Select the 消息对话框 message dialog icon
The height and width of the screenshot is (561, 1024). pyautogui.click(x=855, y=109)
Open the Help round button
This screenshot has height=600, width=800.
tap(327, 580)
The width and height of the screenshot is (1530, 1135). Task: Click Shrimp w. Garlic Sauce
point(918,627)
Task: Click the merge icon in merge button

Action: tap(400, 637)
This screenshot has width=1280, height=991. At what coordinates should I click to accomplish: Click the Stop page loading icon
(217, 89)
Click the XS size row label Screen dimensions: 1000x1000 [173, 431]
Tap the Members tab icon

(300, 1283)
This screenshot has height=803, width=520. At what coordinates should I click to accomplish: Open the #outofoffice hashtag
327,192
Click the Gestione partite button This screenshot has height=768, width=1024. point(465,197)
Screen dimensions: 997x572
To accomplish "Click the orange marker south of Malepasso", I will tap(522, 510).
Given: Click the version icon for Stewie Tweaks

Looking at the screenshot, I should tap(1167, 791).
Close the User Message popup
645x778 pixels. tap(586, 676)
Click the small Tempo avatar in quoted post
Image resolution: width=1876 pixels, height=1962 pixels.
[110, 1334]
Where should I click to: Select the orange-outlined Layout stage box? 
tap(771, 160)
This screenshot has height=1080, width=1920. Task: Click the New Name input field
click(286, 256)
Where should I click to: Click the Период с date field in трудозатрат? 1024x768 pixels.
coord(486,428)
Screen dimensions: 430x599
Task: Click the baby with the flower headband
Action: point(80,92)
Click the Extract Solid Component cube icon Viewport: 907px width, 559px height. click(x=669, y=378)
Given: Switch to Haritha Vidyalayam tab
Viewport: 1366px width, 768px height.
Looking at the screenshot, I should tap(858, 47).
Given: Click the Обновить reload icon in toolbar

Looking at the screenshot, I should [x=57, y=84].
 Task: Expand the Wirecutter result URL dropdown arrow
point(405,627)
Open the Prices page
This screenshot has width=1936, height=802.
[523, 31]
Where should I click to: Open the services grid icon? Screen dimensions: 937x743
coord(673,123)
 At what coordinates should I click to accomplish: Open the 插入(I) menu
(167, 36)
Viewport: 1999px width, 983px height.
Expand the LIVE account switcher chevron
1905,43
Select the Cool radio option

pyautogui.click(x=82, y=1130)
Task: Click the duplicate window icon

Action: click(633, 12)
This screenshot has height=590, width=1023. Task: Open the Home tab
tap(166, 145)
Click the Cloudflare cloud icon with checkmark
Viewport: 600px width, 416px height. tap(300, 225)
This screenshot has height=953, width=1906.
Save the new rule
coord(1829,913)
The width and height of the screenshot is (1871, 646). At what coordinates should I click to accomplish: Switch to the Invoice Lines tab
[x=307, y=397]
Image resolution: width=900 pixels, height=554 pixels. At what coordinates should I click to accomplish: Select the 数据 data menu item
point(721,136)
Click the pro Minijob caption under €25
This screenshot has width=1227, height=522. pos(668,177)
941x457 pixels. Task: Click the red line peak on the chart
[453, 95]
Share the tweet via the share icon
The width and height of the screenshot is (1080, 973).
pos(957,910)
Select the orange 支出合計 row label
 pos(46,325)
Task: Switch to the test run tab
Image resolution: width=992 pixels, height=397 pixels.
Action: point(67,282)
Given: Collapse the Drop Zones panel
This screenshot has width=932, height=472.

○ ○ ○ ○

Exactly as written, output all of the entries.

Select the 消息对话框 message dialog icon
The height and width of the screenshot is (561, 1024). pyautogui.click(x=855, y=109)
Open the Help round button
This screenshot has height=600, width=800.
tap(327, 580)
The width and height of the screenshot is (1530, 1135). Task: Click Shrimp w. Garlic Sauce
point(918,627)
Task: Click the merge icon in merge button

Action: tap(400, 637)
This screenshot has width=1280, height=991. At what coordinates should I click to accomplish: Click the Stop page loading icon
(217, 89)
Click the XS size row label Screen dimensions: 1000x1000 [173, 431]
Tap the Members tab icon

(300, 1283)
This screenshot has height=803, width=520. At what coordinates should I click to accomplish: Open the #outofoffice hashtag
327,192
Click the Gestione partite button This screenshot has height=768, width=1024. point(465,197)
Screen dimensions: 997x572
To accomplish "Click the orange marker south of Malepasso", I will tap(522, 510).
Given: Click the version icon for Stewie Tweaks

Looking at the screenshot, I should tap(1167, 791).
Close the User Message popup
645x778 pixels. tap(586, 676)
Click the small Tempo avatar in quoted post
Image resolution: width=1876 pixels, height=1962 pixels.
[110, 1334]
Where should I click to: Select the orange-outlined Layout stage box? 
tap(771, 160)
This screenshot has height=1080, width=1920. Task: Click the New Name input field
click(286, 256)
Where should I click to: Click the Период с date field in трудозатрат? 1024x768 pixels.
coord(486,428)
Screen dimensions: 430x599
Task: Click the baby with the flower headband
Action: point(80,92)
Click the Extract Solid Component cube icon Viewport: 907px width, 559px height. click(x=669, y=378)
Given: Switch to Haritha Vidyalayam tab
Viewport: 1366px width, 768px height.
Looking at the screenshot, I should tap(858, 47).
Given: Click the Обновить reload icon in toolbar

Looking at the screenshot, I should [x=57, y=84].
 Task: Expand the Wirecutter result URL dropdown arrow
point(405,627)
Open the Prices page
This screenshot has width=1936, height=802.
[523, 31]
Where should I click to: Open the services grid icon? Screen dimensions: 937x743
coord(673,123)
 At what coordinates should I click to accomplish: Open the 插入(I) menu
(167, 36)
Viewport: 1999px width, 983px height.
Expand the LIVE account switcher chevron
1905,43
Select the Cool radio option

pyautogui.click(x=82, y=1130)
Task: Click the duplicate window icon

Action: click(633, 12)
This screenshot has height=590, width=1023. Task: Open the Home tab
tap(166, 145)
Click the Cloudflare cloud icon with checkmark
Viewport: 600px width, 416px height. tap(300, 225)
This screenshot has height=953, width=1906.
Save the new rule
coord(1829,913)
The width and height of the screenshot is (1871, 646). At what coordinates should I click to accomplish: Switch to the Invoice Lines tab
[x=307, y=397]
Image resolution: width=900 pixels, height=554 pixels. At what coordinates should I click to accomplish: Select the 数据 data menu item
point(721,136)
Click the pro Minijob caption under €25
This screenshot has width=1227, height=522. pos(668,177)
941x457 pixels. Task: Click the red line peak on the chart
[453, 95]
Share the tweet via the share icon
The width and height of the screenshot is (1080, 973).
pos(957,910)
Select the orange 支出合計 row label
 pos(46,325)
Task: Switch to the test run tab
Image resolution: width=992 pixels, height=397 pixels.
Action: point(67,282)
Given: Collapse the Drop Zones panel
This screenshot has width=932, height=472.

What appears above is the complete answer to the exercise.